◆ Work to be completed ◆
Below are some records. How many of their lines contain the string "dialog"? Answer with the number alone.

Records shown: Begin

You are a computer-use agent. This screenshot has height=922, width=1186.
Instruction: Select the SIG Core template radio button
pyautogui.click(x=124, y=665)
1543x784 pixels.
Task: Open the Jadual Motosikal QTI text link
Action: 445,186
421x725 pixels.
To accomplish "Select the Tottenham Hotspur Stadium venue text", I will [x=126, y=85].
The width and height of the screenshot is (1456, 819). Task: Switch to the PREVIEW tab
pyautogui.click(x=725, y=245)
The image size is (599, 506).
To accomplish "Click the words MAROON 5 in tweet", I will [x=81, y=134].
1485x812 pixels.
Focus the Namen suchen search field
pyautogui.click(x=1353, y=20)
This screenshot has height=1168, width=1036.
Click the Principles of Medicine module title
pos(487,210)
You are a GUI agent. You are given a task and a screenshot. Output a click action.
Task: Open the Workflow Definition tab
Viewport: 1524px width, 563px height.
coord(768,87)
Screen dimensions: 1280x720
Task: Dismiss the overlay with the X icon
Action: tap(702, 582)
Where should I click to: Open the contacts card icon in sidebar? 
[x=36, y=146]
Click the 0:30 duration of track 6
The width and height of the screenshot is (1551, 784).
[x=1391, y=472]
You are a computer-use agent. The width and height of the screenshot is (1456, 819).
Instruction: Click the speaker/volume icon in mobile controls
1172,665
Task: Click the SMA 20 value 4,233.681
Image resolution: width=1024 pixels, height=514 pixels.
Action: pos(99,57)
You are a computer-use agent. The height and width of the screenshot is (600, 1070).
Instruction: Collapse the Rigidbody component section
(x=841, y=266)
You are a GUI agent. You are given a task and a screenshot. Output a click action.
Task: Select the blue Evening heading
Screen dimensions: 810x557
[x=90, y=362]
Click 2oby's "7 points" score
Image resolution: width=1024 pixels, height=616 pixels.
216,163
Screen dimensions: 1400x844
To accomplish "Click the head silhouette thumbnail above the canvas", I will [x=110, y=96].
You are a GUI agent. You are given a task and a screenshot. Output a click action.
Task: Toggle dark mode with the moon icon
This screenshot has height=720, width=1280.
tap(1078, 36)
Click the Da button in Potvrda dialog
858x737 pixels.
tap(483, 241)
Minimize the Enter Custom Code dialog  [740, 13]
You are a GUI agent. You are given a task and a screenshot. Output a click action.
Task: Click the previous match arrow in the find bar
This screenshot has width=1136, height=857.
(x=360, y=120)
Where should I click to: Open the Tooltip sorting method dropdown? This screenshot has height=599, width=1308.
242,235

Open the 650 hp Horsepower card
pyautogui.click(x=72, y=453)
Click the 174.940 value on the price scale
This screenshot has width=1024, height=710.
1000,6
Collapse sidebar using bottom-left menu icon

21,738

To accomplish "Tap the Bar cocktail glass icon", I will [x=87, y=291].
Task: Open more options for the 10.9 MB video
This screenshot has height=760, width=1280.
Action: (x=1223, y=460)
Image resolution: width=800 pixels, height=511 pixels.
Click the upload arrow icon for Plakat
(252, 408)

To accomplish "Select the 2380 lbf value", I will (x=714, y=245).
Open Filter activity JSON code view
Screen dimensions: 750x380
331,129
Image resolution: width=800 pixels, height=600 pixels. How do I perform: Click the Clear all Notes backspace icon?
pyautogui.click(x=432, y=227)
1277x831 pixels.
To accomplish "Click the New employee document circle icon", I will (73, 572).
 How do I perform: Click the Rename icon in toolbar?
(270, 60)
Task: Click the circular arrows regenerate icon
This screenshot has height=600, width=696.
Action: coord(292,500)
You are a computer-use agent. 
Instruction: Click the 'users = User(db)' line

Records shown: End

◆ Final answer ◆
2